======== Text shown ========

A –Streams of Thought– contribution by Adam N. Wlostowski. PDF Version
Hi All! Recently, I received a 2015 AGU Horton Research Grant. I am very grateful and honored to accept this grant. I’d like to use this post to share my proposed research questions and methods with the YHS community.
What is a Hyporheic Zone and Why Should We Care?
Flowing stream waters are hydrologically connected to adjacent groundwaters. These connections help maintain the physical and chemical integrity of streams. In a uni-directional sense, streams lose and gain water to/from groundwater aquifers. In a bi-directional sense, streams are connected to groundwaters via hyporheic exchange (HE) flowpaths. HE moves water, nutrients, dissolved oxygen, and carbon into and out of hyporheic zones (HZs) – saturated subsurface regions beneath and adjacent to a stream channel, where streamwaters and groundwaters mix. In the HZ, sufficiently long residence times and contact with microbes facilitates nutrient transformations vital to the health of stream ecosystems (Boulton et al., 1998).
Given the ecological significance of HZs, it is necessary to understand the physical functionality of HZs over a broad spectrum of timescales (seconds to years). Our current understanding of HE is largely based on experimental tracer evidence. During a tracer experiment, solutes are injected into flowing steamwaters and move downstream. Samples are taken several hundred meters downstream of an injection sire to measure the temporal “breakthrough” of the added solutes. The analysis of solute “breakthrough curves,” reveals useful information about the physical and chemical function of HZs. However, the duration of tracer experiments are short (hours to days), and are often carried out during near steady discharge conditions. Understanding long timescale behavior of HZs, on the order of months to years, when unsteady flows dominate, remains an elusive goal for stream ecologists and hydrologists. A broader temporal perspective of HE is necessary to understand how HZ function will change as hydrologic regimes are altered by human activity and global climate change (Wagener et al., 2010).
The investigation of long timescale behavior of HZs, motivated my application for the 2015 AGU Horton Research Grant. My proposed research is focused on two specific goals: (1) quantifying how unsteady stream flow controls HE, and (2) developing a predictive understanding of how HZ function will respond to climate change. To address these goals, I will monitor and model surface water – groundwater interactions along streams in the McMurdo Dry Valleys (MDVs) of Antarctica. The MDVs hydrologic system is simplified by a complete lack of vascular vegetation (i.e., transpiration), and no deep groundwater interactions Hence the MDVs provide something of an outdoor laboratory field setting.

======== Data segment ========

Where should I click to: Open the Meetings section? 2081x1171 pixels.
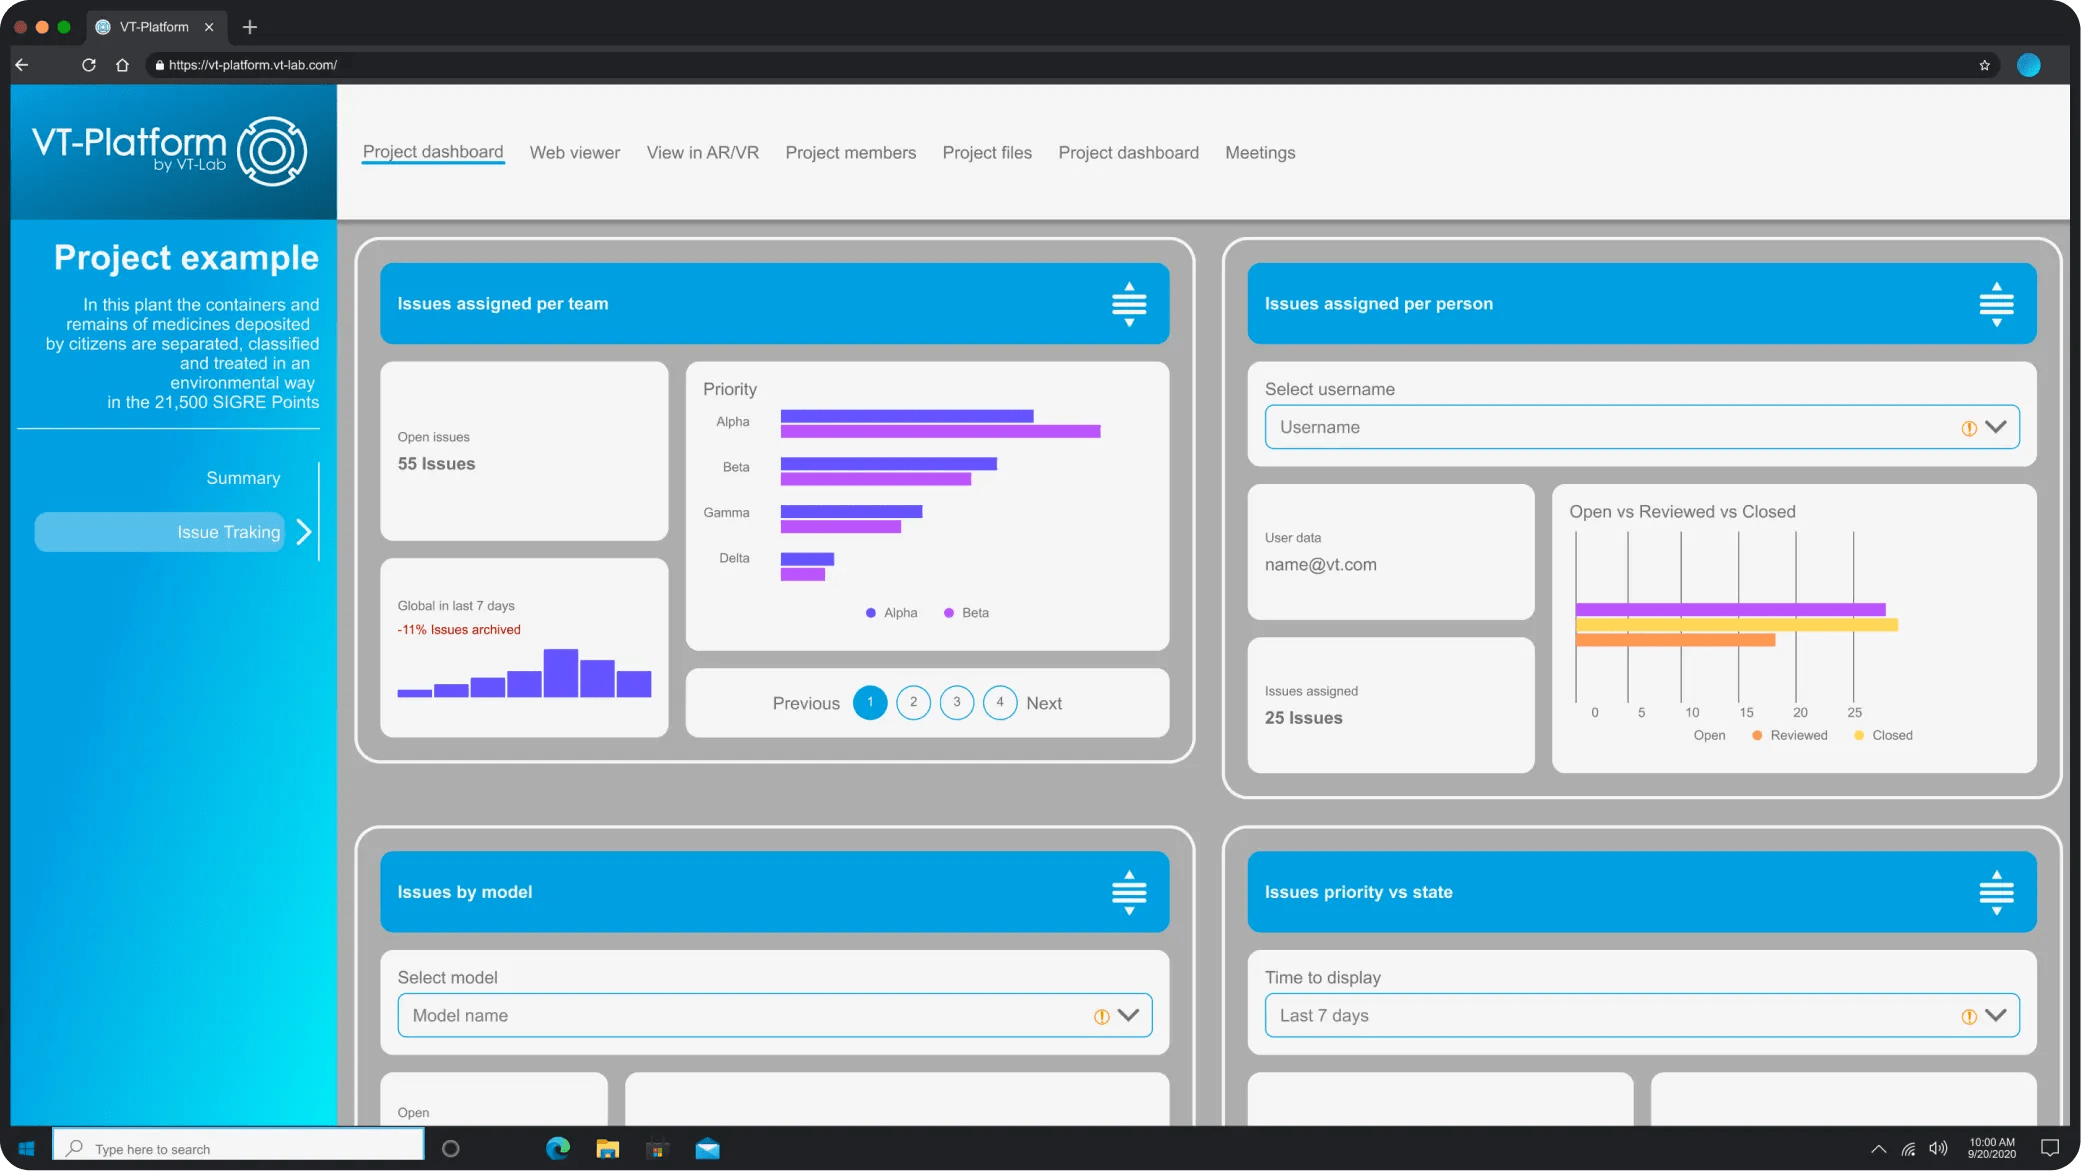[x=1259, y=152]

========

### Requests
**A.** What kind of grant does the hyporheic zone post say the writer received?
**B.** Reproduce everything in the hyporheic zone post from "Flowing stream waters" down to "et al., 1998).".
**C.** Check each statement against the hyporheic zone post and answer yes or no, quoting the words that decide it. (i) The McMurdo Dry Valleys have no vascular vegetation. (ii) In a tracer experiment, samples are taken a few meters downstream of the injection. (iii) Tracer experiments are often carried out when stream discharge is close to steady.

### Outputs in order
**A.** A 2015 AGU Horton Research Grant.

**B.**
Flowing stream waters are hydrologically connected to adjacent groundwaters. These connections help maintain the physical and chemical integrity of streams. In a uni-directional sense, streams lose and gain water to/from groundwater aquifers. In a bi-directional sense, streams are connected to groundwaters via hyporheic exchange (HE) flowpaths. HE moves water, nutrients, dissolved oxygen, and carbon into and out of hyporheic zones (HZs) – saturated subsurface regions beneath and adjacent to a stream channel, where streamwaters and groundwaters mix. In the HZ, sufficiently long residence times and contact with microbes facilitates nutrient transformations vital to the health of stream ecosystems (Boulton et al., 1998).

**C.**
(i) Yes: "a complete lack of vascular vegetation"
(ii) No: "Samples are taken several hundred meters downstream"
(iii) Yes: "are often carried out during near steady discharge conditions"